Here are my thoughts on what deployment would entail:

  • httpsproxy is written in golang. It's not a lot of code (the HTTP logic comes from the caddy module) and the concept behind it is relatively simple, meaning that we would be able to maintain it even if the original author would vanish.
  • The "naive proxy" deployment scenario won't work with our bridge authority and BridgeDB because they assume that a tor client and its pluggable transport run on the same machine. To make the "naive proxy" scneario work, we would probably have to come up with a new channel that allows tor-less httpsproxies to announce themselves to BridgeDB. Since this is similar to the way snowflake works, a snowflake-style broker mechanism may come in handy here but unlike snowflake, httpsproxy is affected by the bridge distribution problem, so the broker would need to get some of the smartness that BridgeDB already has (see #29296).
  • Alternatively (or in parallel), we can deploy httpsproxy in the orthodox "full bridge" scenario, which is similar to obfs4. In this case, a tor client ships with a web server (currently caddy). This will work out of the box with our bridge authority and BridgeDB, but we will have a number of additional issues:
    1. Bridges will expose a web server and an OR port. Because of #7349, this will enable confirmation attacks à la "Not sure if this web server runs a Tor bridge? Just port scan it and look for an OR port". This isn't a new problem but it somewhat defeats the purpose of shipping a well-designed pluggable transport.
    2. All bridges will run the same web server and if this web server isn't particularly popular on the Internet, censors could fingerprint and block them all.

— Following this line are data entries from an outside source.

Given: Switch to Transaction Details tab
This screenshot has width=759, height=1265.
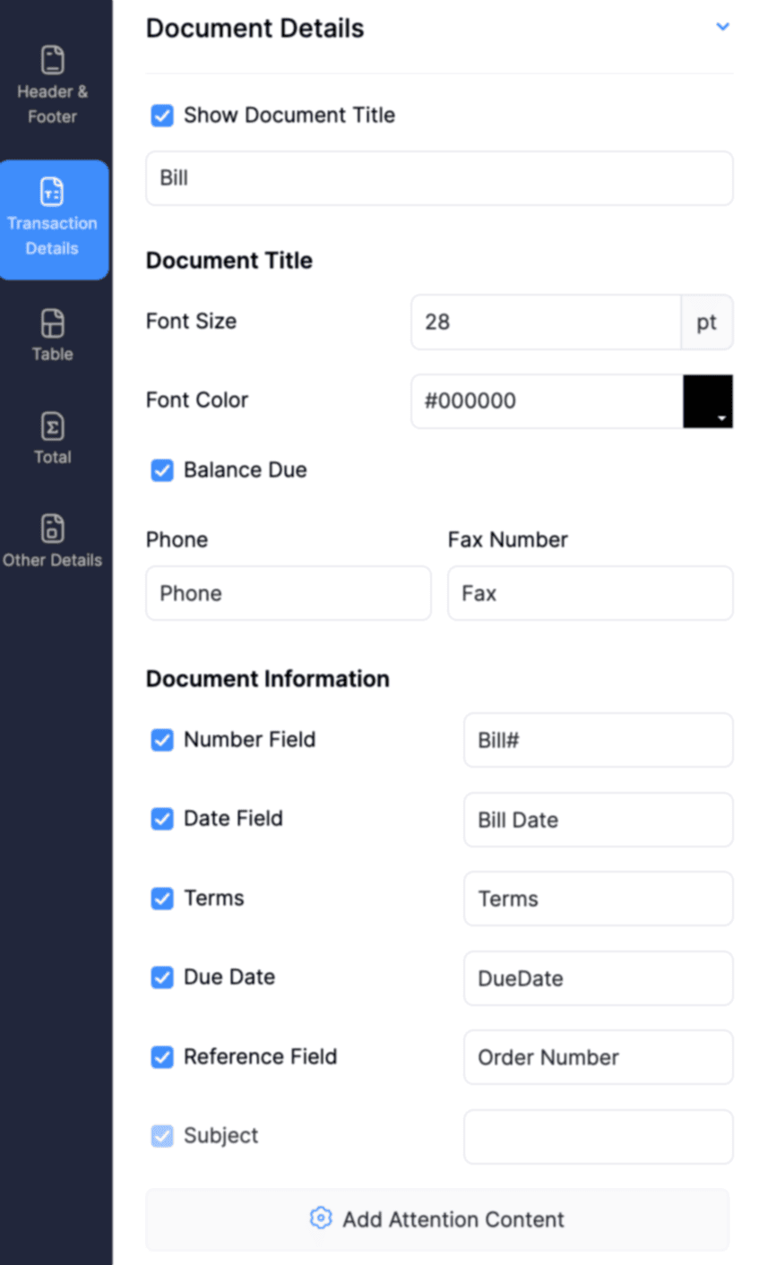Looking at the screenshot, I should pos(53,219).
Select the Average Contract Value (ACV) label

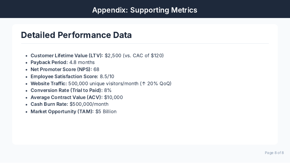pyautogui.click(x=66, y=97)
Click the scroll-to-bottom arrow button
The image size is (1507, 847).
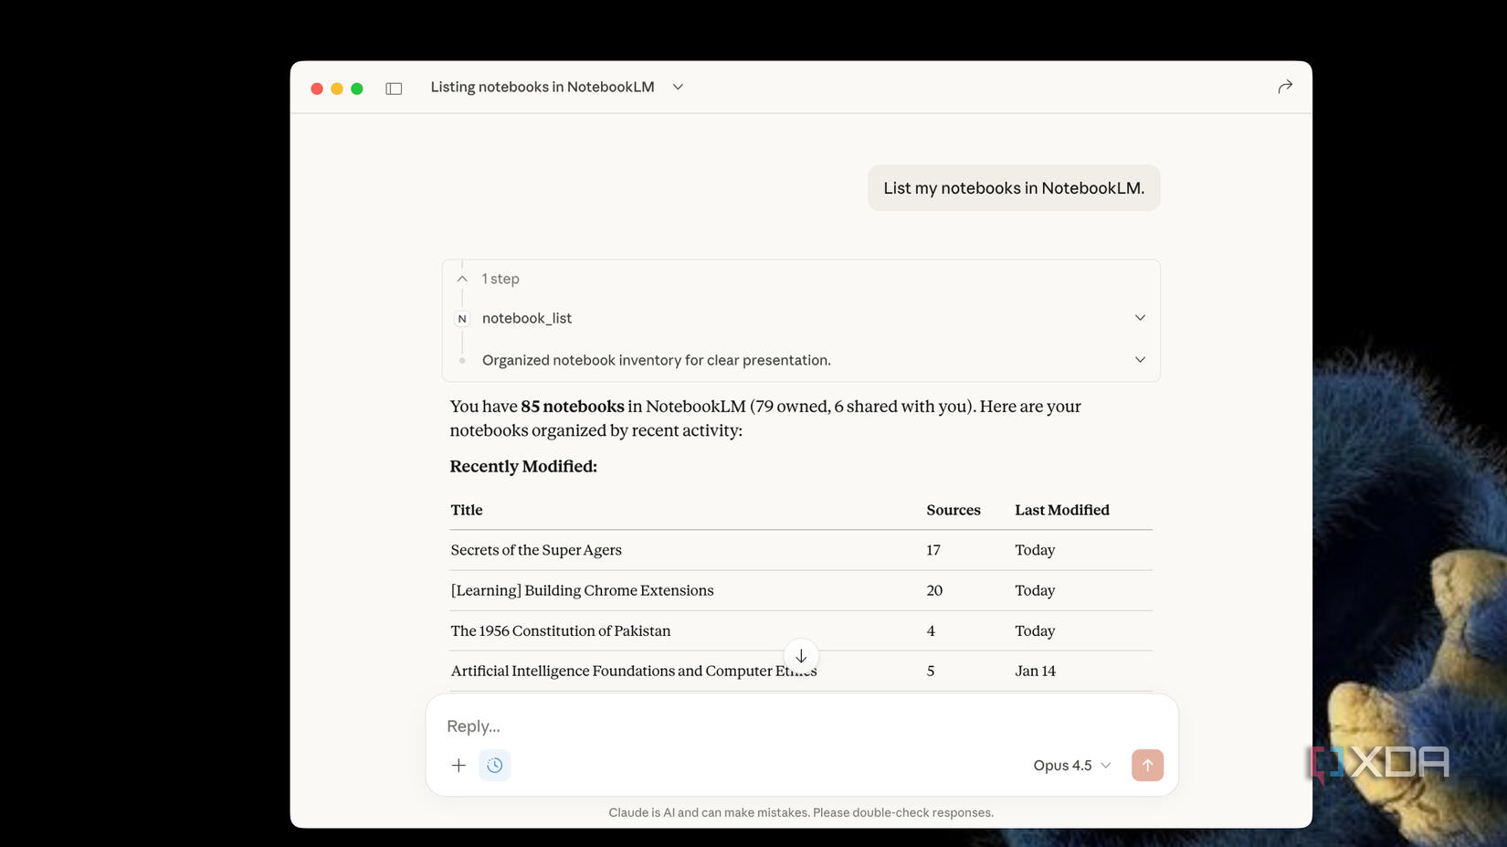click(x=801, y=656)
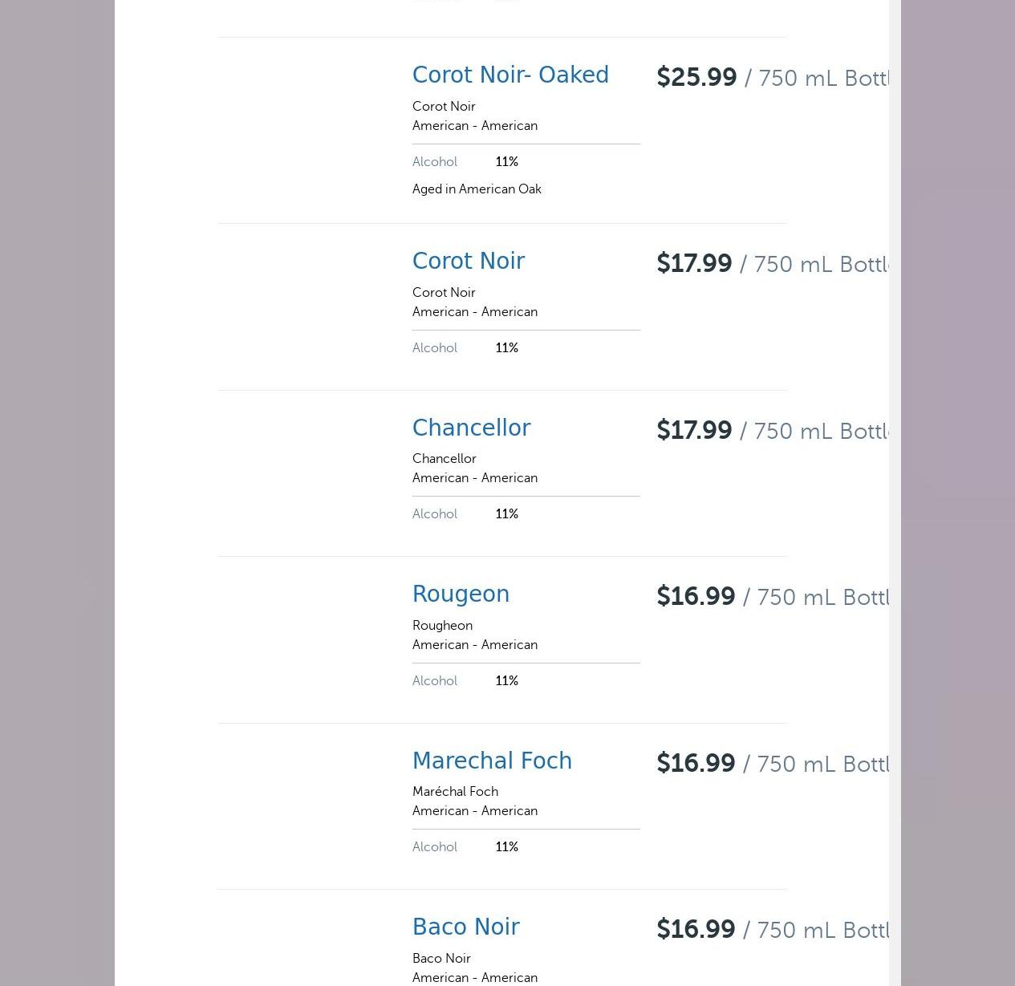Select the $16.99 price beside Baco Noir
The height and width of the screenshot is (986, 1015).
point(696,930)
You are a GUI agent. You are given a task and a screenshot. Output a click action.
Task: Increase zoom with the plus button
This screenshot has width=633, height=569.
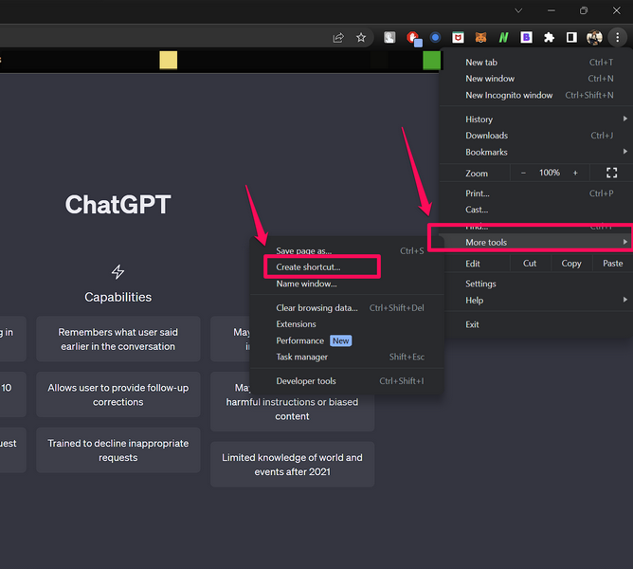click(x=574, y=174)
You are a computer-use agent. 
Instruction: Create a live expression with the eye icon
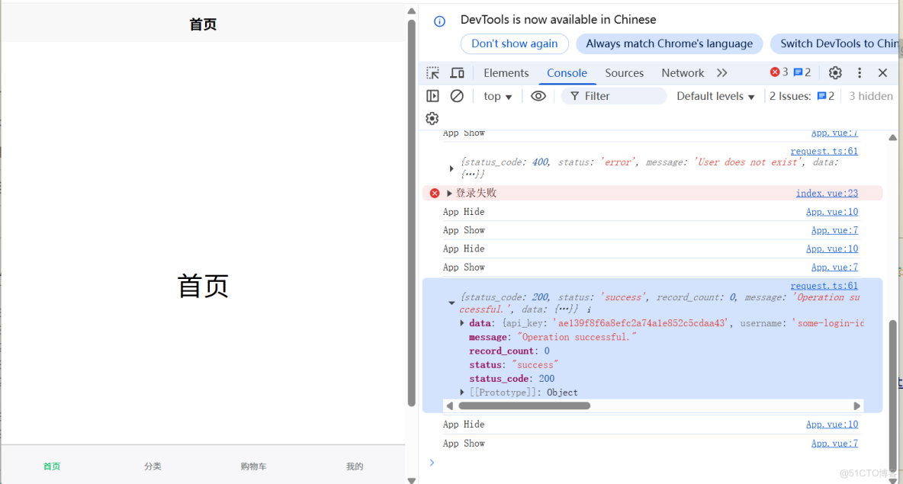tap(538, 95)
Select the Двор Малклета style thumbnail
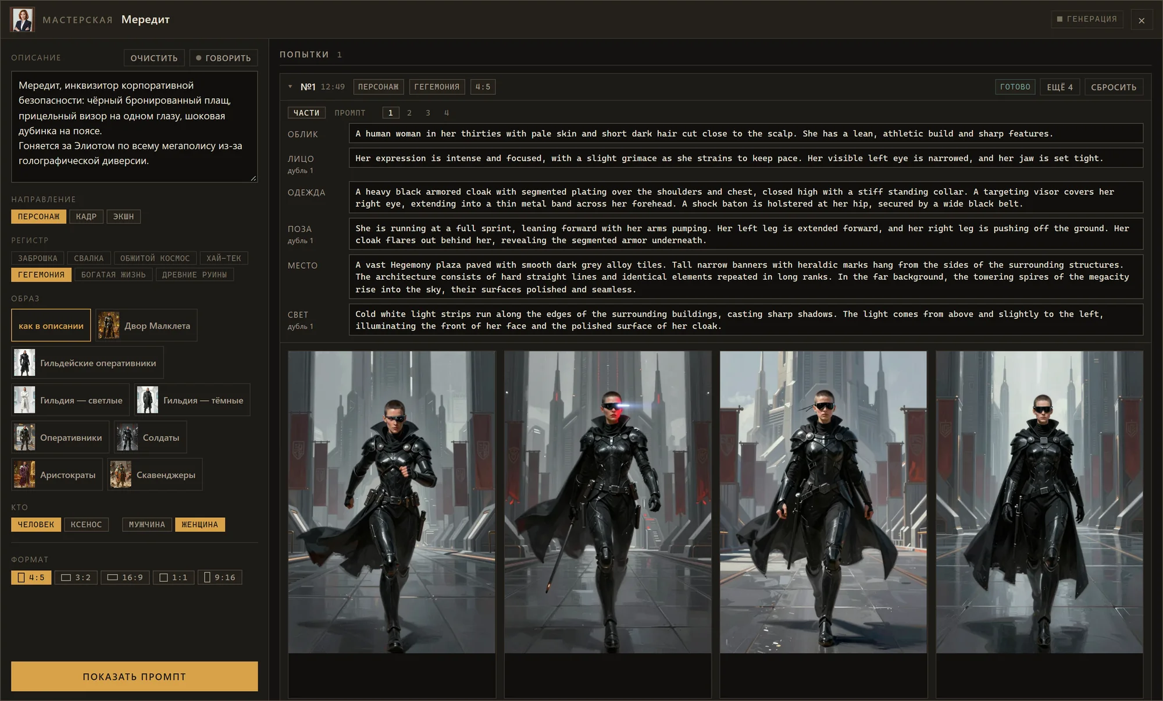The image size is (1163, 701). [146, 325]
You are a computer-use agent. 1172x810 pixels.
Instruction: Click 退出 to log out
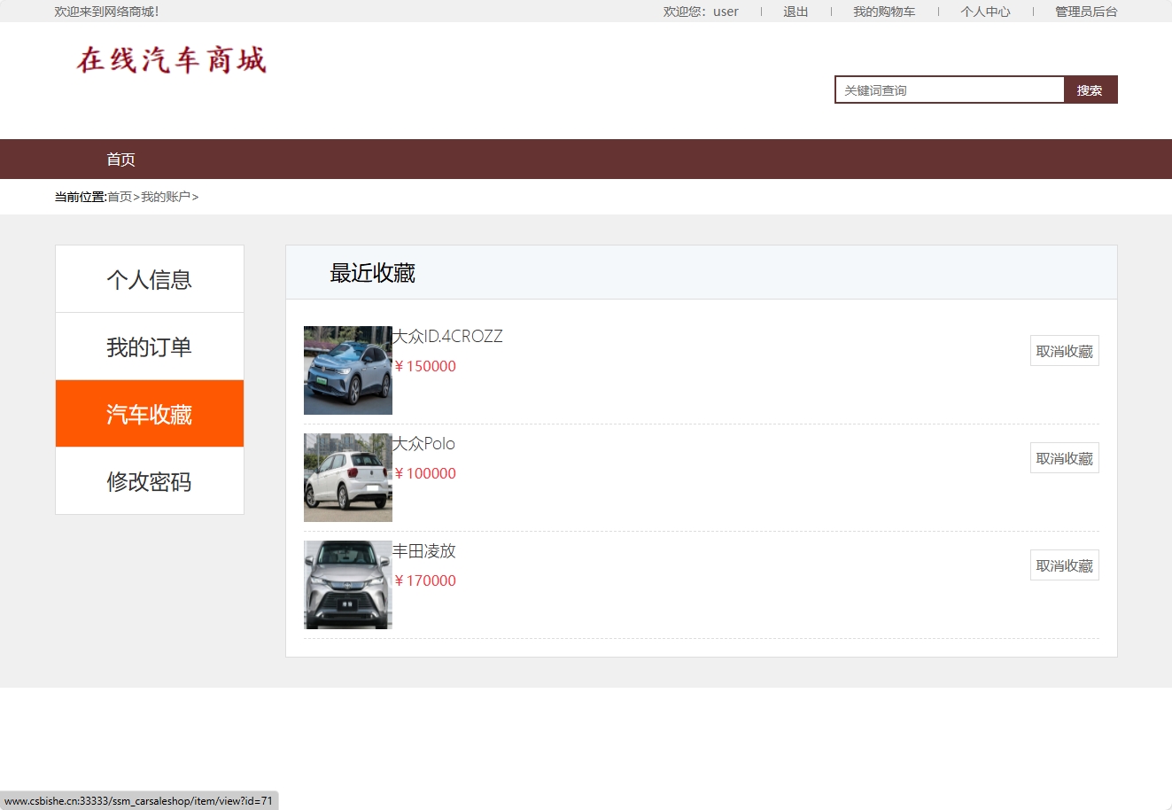tap(795, 12)
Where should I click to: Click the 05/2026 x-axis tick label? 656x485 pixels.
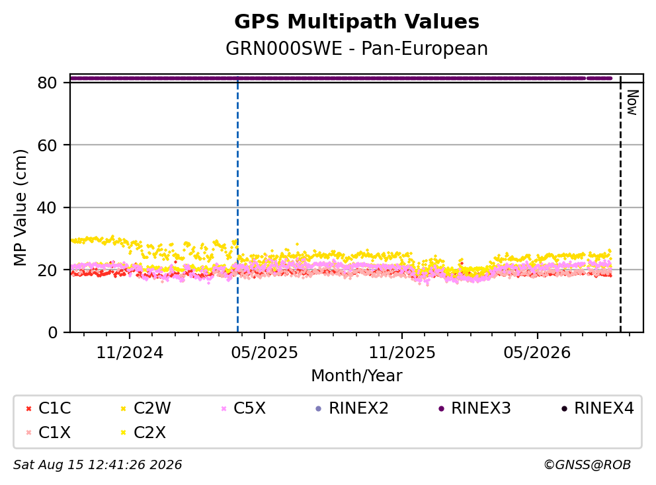tap(537, 353)
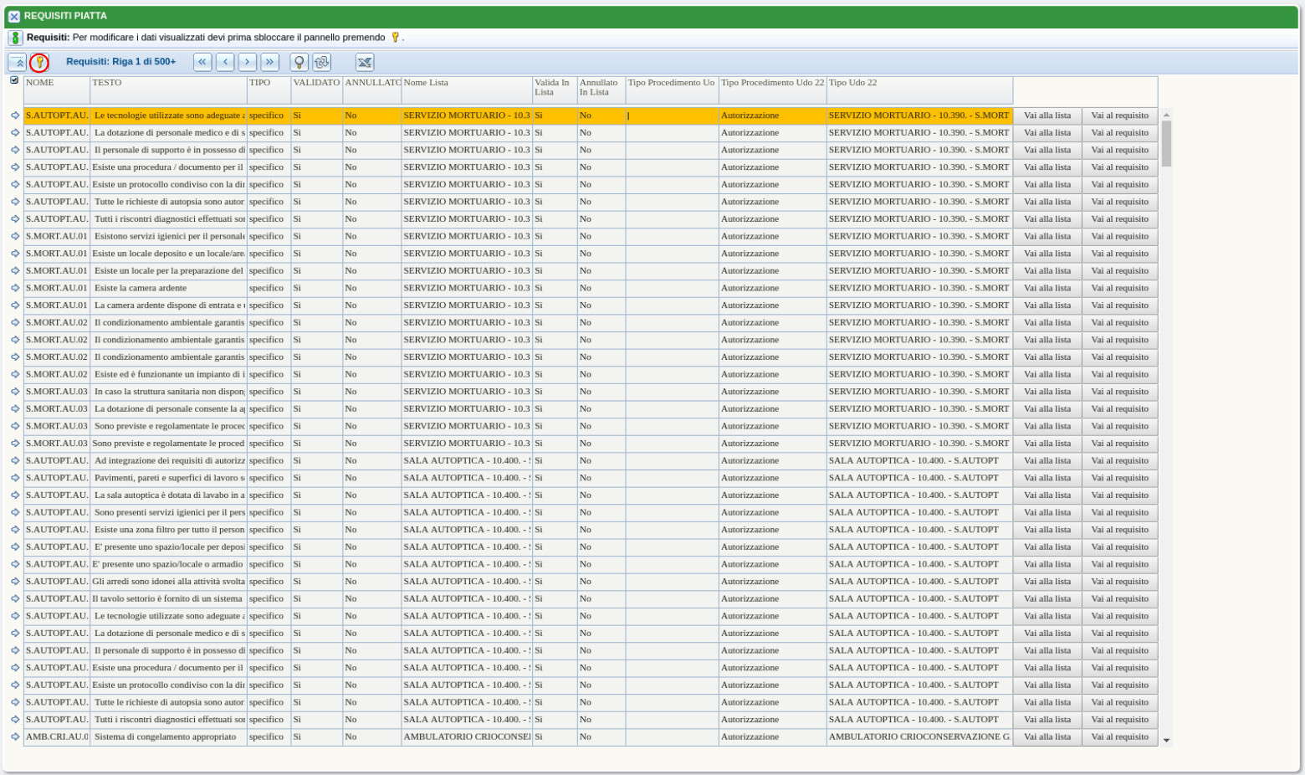Close the Requisiti Piatta panel
Image resolution: width=1305 pixels, height=775 pixels.
point(14,17)
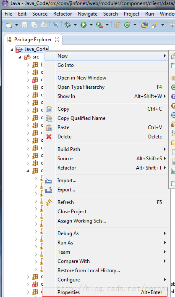
Task: Open the Navigate menu in menu bar
Action: pyautogui.click(x=87, y=14)
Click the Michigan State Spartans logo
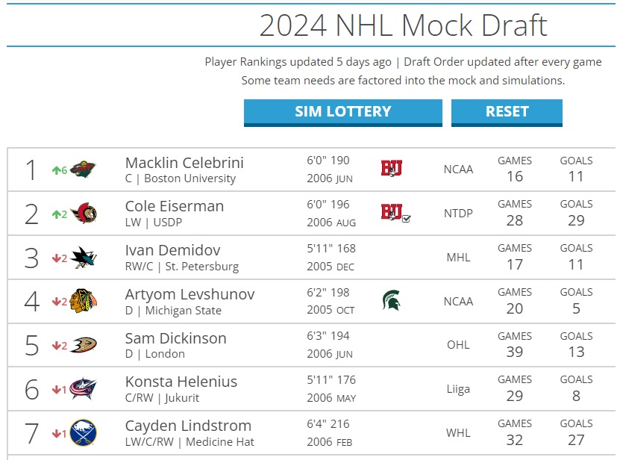The height and width of the screenshot is (460, 620). 392,300
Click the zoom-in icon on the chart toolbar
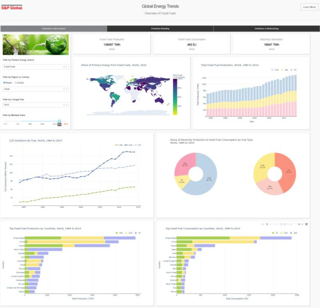Screen dimensions: 320x308 (x=281, y=224)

I don't know how popular caddy is, but I've never heard of it before I started learning about httpsproxy.
    3. The content hosted on the bridge's web server needs to look "natural". A web server that gives you a simple 404 or 403 for its landing page may look suspicious. Or maybe not? I don't think we can expect our bridge operators to be creative, and serve "natural" content on their httpsproxy web servers.

The benefit of this scenario is that it doesn't require architectural changes to BridgeDB. In fact, we could move forward with deploying the "full bridge" scneario and start supporting the "naive proxy" approach later on.

  • There are a bunch of fingerprinting issues that we would have to think about. Sergey, the author of httpsproxy, already did a great job discussing them over here. I'm particularly worried about an active probing attack that allows a censor to confirm if a web server supports CONNECT.

comment:7 Changed 15 months ago by gaba

Keywords: anti-censorship-roadmap added

comment:8 Changed 15 months ago by phw

Actual Points: 1
Resolution: fixed
Status: assignedclosed

I'm closing this ticket because we now have an idea of what it takes to deploy HTTPS Proxy. For the actual deployment, see #26923.